Pick a value for ALL BUT ONE of the variables and then solve for the value of the remaining variable.

THEN, plug the numbers we've selected into the original expression to get the TARGET value, and TEST EACH ANSWER CHOICE.

When you are trying to figure out the algebraic manipulation method of solving a VIC, but get stuck, what should you do?

IMMEDIATELY switch to a number-picking strategy!

N.B. NEVER give up on a VIC problem before picking numbers... Sometimes very difficult VIC problems are easily solved with test numbers.

List 3 ways to solve an absolute value inequality

1. By shifting the midpoint - and re-compensating... i.e. the midpoint (x) here is -1, so you must add 1 to it to compensate.

2. find the centre of the range (the average of the endpoints) then use that to test the endpoints...

3. test the end-points in the answer choices. when they both produce an equal value, that is the correct answer.

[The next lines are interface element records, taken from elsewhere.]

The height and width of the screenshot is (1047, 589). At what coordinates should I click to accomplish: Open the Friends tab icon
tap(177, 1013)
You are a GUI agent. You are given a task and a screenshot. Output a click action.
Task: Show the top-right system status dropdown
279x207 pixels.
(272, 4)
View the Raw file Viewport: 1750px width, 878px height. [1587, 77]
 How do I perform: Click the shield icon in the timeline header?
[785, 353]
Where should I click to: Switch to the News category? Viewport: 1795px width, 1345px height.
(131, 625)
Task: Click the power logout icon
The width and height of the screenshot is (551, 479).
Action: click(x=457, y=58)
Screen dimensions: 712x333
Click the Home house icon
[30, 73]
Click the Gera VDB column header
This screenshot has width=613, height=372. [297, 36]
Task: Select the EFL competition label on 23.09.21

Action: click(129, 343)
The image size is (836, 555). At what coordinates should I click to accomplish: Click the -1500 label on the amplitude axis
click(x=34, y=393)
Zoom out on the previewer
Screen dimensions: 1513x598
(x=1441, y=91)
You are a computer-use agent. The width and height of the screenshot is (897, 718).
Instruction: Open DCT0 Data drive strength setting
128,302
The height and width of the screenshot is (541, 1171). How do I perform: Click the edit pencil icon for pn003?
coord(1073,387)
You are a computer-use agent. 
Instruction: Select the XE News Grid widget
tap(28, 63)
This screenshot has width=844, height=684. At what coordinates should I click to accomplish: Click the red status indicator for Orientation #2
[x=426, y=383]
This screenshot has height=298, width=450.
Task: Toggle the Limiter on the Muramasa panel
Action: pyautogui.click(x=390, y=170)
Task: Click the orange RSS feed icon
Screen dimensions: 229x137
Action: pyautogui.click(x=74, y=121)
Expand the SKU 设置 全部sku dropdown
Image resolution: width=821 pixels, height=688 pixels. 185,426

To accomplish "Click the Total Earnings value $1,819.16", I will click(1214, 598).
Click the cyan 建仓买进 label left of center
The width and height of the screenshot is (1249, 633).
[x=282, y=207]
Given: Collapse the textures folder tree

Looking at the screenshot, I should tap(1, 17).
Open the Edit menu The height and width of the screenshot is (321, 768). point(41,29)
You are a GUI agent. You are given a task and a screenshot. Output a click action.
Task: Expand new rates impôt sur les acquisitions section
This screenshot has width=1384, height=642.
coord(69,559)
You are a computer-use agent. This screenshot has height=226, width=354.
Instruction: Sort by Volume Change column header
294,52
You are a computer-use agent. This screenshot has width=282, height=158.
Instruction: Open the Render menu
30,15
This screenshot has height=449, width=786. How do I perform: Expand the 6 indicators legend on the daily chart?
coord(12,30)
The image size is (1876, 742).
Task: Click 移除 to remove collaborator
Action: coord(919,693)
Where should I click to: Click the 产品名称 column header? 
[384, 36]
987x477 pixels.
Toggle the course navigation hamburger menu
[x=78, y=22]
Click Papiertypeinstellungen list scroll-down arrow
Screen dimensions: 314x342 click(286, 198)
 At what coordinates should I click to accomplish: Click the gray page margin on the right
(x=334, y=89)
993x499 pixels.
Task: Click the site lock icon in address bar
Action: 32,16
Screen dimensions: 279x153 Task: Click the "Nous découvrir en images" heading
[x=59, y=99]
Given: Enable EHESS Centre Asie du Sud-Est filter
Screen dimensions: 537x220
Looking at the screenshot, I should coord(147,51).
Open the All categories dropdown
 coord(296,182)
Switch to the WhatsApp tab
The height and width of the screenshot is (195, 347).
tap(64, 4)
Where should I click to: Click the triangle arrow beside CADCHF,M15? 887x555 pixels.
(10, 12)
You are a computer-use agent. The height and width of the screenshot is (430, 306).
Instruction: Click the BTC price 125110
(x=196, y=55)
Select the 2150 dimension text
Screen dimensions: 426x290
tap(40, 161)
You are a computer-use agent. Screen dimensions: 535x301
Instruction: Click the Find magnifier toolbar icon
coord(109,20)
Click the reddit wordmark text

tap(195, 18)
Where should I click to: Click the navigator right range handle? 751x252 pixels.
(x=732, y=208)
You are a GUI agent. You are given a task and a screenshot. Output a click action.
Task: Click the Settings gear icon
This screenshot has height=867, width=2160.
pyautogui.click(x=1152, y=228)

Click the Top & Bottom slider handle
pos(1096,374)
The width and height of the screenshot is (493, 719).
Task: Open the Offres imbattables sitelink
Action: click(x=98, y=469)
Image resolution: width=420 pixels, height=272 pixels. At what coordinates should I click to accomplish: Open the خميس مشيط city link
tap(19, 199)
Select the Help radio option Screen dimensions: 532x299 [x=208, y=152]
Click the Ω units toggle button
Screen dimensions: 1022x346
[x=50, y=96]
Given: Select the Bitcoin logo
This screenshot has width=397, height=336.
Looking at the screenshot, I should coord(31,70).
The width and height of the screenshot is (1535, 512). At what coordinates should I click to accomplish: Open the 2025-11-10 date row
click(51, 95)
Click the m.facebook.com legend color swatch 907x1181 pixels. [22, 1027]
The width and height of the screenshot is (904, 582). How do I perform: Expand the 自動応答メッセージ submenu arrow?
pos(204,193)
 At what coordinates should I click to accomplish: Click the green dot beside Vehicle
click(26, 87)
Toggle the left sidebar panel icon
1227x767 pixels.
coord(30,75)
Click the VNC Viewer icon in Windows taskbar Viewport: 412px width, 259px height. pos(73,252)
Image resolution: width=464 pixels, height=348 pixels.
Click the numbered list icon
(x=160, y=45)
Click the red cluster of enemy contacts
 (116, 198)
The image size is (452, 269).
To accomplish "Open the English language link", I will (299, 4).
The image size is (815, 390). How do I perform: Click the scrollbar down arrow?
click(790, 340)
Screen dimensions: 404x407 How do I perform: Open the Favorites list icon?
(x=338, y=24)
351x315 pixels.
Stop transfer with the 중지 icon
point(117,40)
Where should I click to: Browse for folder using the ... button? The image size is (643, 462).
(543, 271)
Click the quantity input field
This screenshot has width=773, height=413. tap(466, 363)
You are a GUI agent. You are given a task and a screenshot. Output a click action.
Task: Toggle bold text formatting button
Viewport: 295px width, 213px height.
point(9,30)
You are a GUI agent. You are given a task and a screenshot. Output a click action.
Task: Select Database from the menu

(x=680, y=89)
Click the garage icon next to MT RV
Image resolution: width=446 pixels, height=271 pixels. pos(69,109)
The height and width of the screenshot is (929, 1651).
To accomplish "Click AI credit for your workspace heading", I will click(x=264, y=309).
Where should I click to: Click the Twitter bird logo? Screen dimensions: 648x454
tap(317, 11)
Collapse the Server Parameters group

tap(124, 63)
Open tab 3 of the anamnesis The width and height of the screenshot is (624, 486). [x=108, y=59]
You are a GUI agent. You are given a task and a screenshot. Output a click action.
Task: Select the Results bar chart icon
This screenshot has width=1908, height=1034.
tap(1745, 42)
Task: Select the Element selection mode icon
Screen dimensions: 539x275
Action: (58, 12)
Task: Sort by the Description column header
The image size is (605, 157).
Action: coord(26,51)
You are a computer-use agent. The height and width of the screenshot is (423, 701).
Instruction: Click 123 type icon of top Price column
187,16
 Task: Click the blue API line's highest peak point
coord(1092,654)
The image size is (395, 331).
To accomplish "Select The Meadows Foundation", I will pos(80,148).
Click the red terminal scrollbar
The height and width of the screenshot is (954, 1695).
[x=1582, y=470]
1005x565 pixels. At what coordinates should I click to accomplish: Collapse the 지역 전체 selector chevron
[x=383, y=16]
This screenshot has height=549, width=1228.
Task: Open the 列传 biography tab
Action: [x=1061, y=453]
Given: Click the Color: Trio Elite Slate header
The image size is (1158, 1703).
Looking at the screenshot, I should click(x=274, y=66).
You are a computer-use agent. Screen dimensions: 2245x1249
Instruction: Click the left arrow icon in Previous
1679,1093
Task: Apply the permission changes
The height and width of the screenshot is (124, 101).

ALWAYS check the solutions you get in the original euqation! Squaring both sides can actually introduce and extraneous solution.

Fill in the missing parts of the following equations:

Total Cost ($) = ?

Total Sales or Revenue = ?

Profit = ?

Unit Profit = ? or Sale Price = ?

Total Earnings ($) = ?

TotalCost($) = UnitPrice ($/unit) x Qty.Purchas'd (units)

Total Sales or Revenue = Unit Price x Qty. Sold

Profit = Revenue ($) - Cost ($)

Unit Profit = Sale Price - Unit Cost

Sale Price = Unit Cost + Markup

Total Earnings ($) = Wage Rate ($ per hr) x Hrs worked

Explain why this is true:

"For any x, √x² = |x|"

"For any x, √x² = |x|" is true because:

For example, x² = 25 and |x| = 5 share the same solution for x... Namely, x = (+/-) 5

When you square a variable x, the result is positive, no matter what the sign of the base.Remember, even exponents hide the sign of the base. Therefore, the square root of the square of the variable x (again regardless of the sign of the base) will always be positive, and therefore is equal to the absolute value of x, which again is always positive no matter whether x is positive or negative.